Small cell lung cancer (SCLC) represents 10% to 25% of all lung cancers and is considered to be a highly aggressive malignancy with early local recurrences and distant metastases (1-3). In limited stage SCLC, a multimodal treatment including chemoradiotherapy followed by prophylactic cranial irradiation is the standard of care and shows high rates of complete and partial remissions (4,5).
However, loco-regional recurrence and distant failure are often seen during follow-up after primary treatment. Retreatment options such as cytotoxic or targeted agents and surgery are limited or frequently result in less favourable outcomes (2,6,7). European guidelines recommend re-administering of the first-line chemotherapy regimen (platinum/etoposide combinations) for relapse >6 months after completion of initial therapy (5). For relapse ≤6 months after initial therapy, sequential treatment with single agents is recommended (5). Despite many clinical trials using cytotoxic or targeted agents or immune checkpoint inhibitors, the prognosis of patients with recurrent SCLC is still poor with overall survival (OS) rates of <40% at 6 months and<10% at 12 months, respectively (8). Reirradiation has the potential to provide sufficient local control, and patients without extrathoracic disease may experience long-term survival. In the past, reirradiation was challenging due to concerns regarding toxicities and the inability to safely deliver sufficient doses during the second course of radiotherapy (9).
As a result of modern radiation techniques and image-guidance, reirradiation for thoracic malignancies has become safer and has shown promising outcomes in patients with recurrent non-small cell lung cancer (NSCLC) (10-12). In contrast, data for recurrent SCLC are scarce (3,11-16). We performed a multi-institution retrospective cohort study to evaluate the outcome of reirradiation, identify prognostic factors and assess treatment-related toxicity in this group of patients.

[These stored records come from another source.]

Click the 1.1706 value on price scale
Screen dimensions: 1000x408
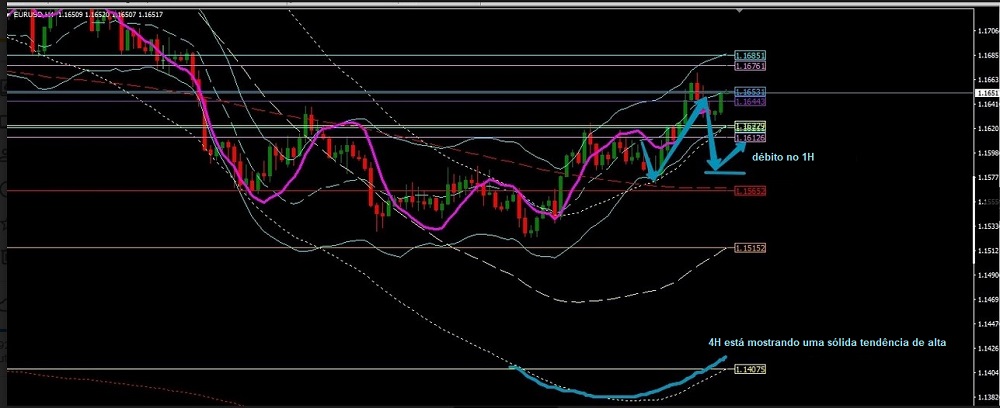985,31
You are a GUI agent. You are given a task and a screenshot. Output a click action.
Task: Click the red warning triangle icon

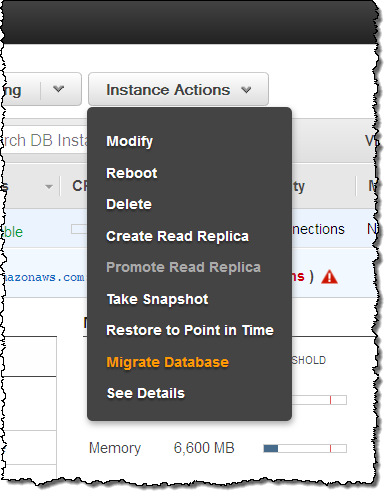click(329, 277)
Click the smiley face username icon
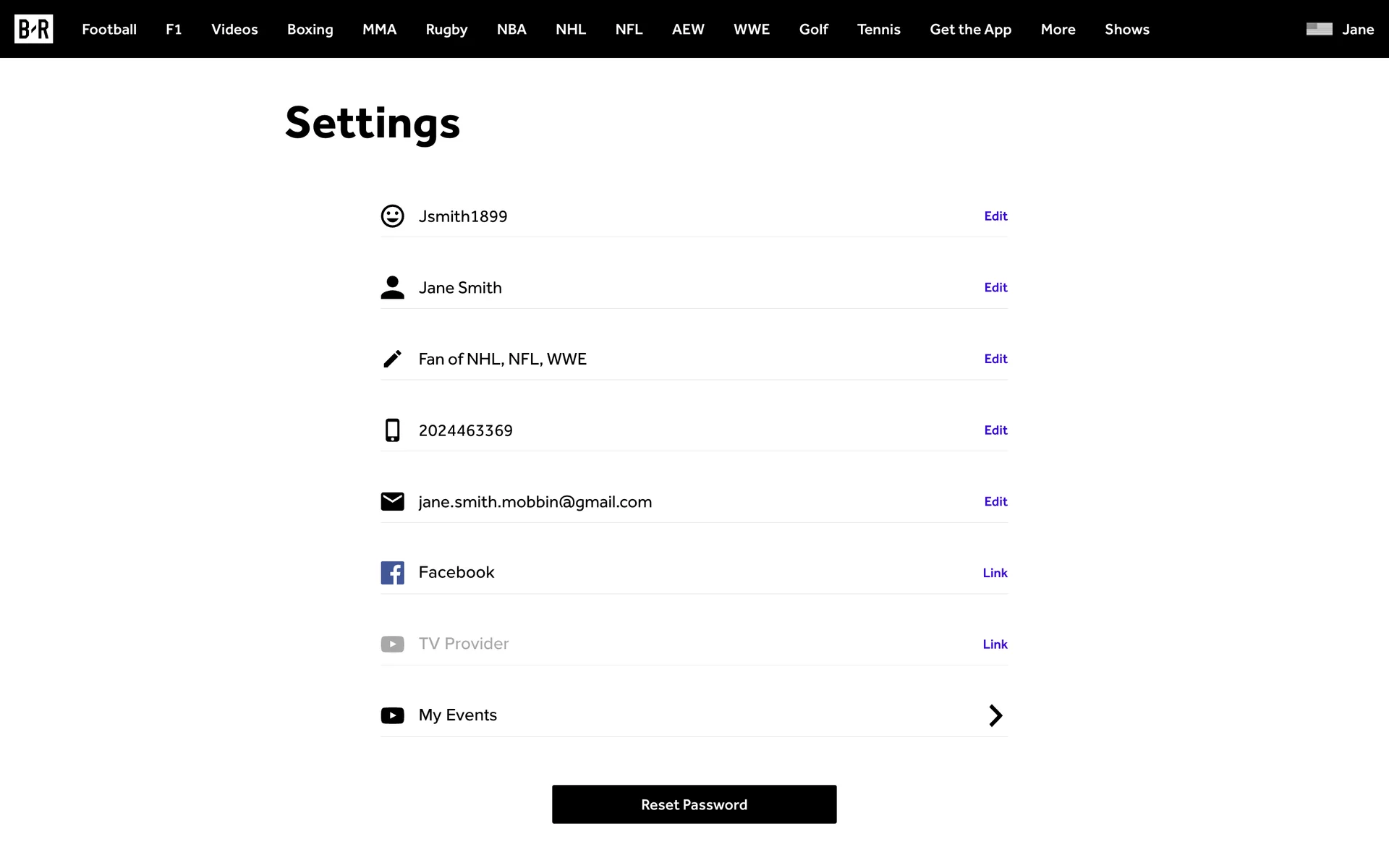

Data of 33 patients with a loco-regional recurrence of SCLC, who underwent reirradiation at 4 university hospitals in Germany, Japan, Turkey and USA between 2008 and 2015, were collected. This study received approval by each local Ethical Committee and was based on a retrospective analysis of patient records. Data regarding patient characteristics at initial irradiation and reirradiation, outcomes and treatment-related toxicity were evaluated.
Initial diagnosis and treatment
All patients were diagnosed with a histologically confirmed SCLC between 2004 and 2013. Initial stage was considered very limited disease in 14 patients, limited disease in 17 patients and extensive disease in 2 patients according to the classification of the Veterans Administration Lung Study (17). Initial treatment consisted of concurrently chemoradiotherapy (platinum-based chemotherapy (cisplatin/carboplatin) with etoposide) in 91% of all patients. Two patients with extensive stage disease received palliative radiation for superior vena cava syndrome with sequential chemotherapy (carboplatin and etoposide). Thoracic radiotherapy was given twice-daily with a single dose of 1.5 Gy according to Turrisi et al. (18) in 13 (39%) patients, normofractionated with an EQD2 ≥60 Gy in 7 (21%) patients (61%) or in palliative intention with a median EQD2 of 54 Gy (range, 13–58 Gy) in 13 (39%) patients (Table 1). Prophylactic cranial irradiation after definitive chemoradiotherapy was applied in 76% of the patients.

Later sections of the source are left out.